Title: Friends, Lovers, and the Big Terrible Thing
Author: Matthew Perry
Publication Date: November 1, 2022
Number of Pages: 250
Publisher: Flatiron Books
Genre: Non-Fiction, Memoir
“Hi, my name is Matthew, although you may know me by another name. My friends call me Matty. And I should be dead.”
So begins the riveting story of acclaimed actor Matthew Perry, taking us along on his journey from childhood ambition to fame to addiction and recovery in the aftermath of a life-threatening health scare. Before the frequent hospital visits and stints in rehab, there was five-year-old Matthew, who traveled from Montreal to Los Angeles, shuffling between his separated parents; fourteen-year-old Matthew, who was a nationally ranked tennis star in Canada; twenty-four-year-old Matthew, who nabbed a coveted role as a lead cast member on the talked-about pilot then called Friends Like Us. . . and so much more.
In an extraordinary story that only he could tell—and in the heartfelt, hilarious, and warmly familiar way only he could tell it—Matthew Perry lays bare the fractured family that raised him (and also left him to his own devices), the desire for recognition that drove him to fame, and the void inside him that could not be filled even by his greatest dreams coming true.
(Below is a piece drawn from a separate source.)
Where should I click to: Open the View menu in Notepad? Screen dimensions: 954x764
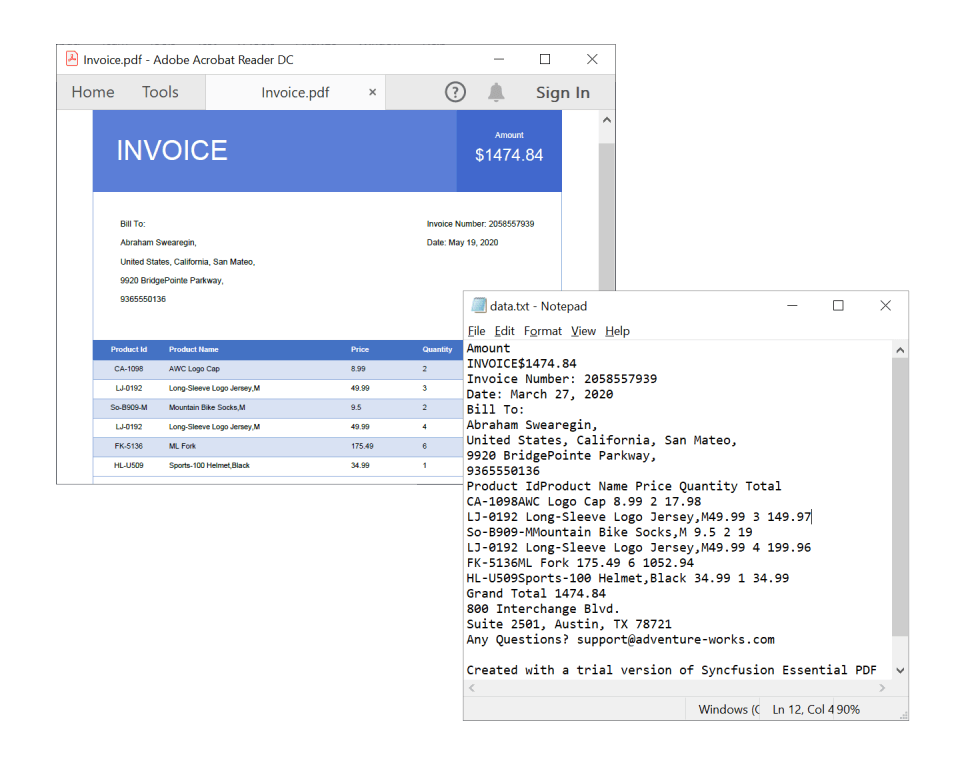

But he also details the peace he’s found in sobriety and how he feels about the ubiquity of Friends, sharing stories about his castmates and other stars he met along the way. Frank, self-aware, and with his trademark humor, Perry vividly depicts his lifelong battle with addiction and what fueled it despite seemingly having it all.
Friends, Lovers, and the Big Terrible Thing is an unforgettable memoir that is both intimate and eye-opening—as well as a hand extended to anyone struggling with sobriety. Unflinchingly honest, moving, and uproariously funny, this is the book fans have been waiting for.
I finished listening to the audiobook of this over the weekend, and I really enjoyed listening to Matthew Perry as he narrates his life story and tells us about everything he has gone through over the years.
Before this book, I only knew him as Chandler Bing from my favorite show (and everyone else’s), Friends. It’s no secret that he has been in and out of rehab, but I was still shocked and surprised as he tells his readers about every terrible and sad thing that happened to him. There are many life lessons in this book, not only about addiction, but just life in general.
Overall, I recommend this book to people who enjoy a good memoir. Matthew Perry made this book both funny and sad which kept me turning the pages/listening more.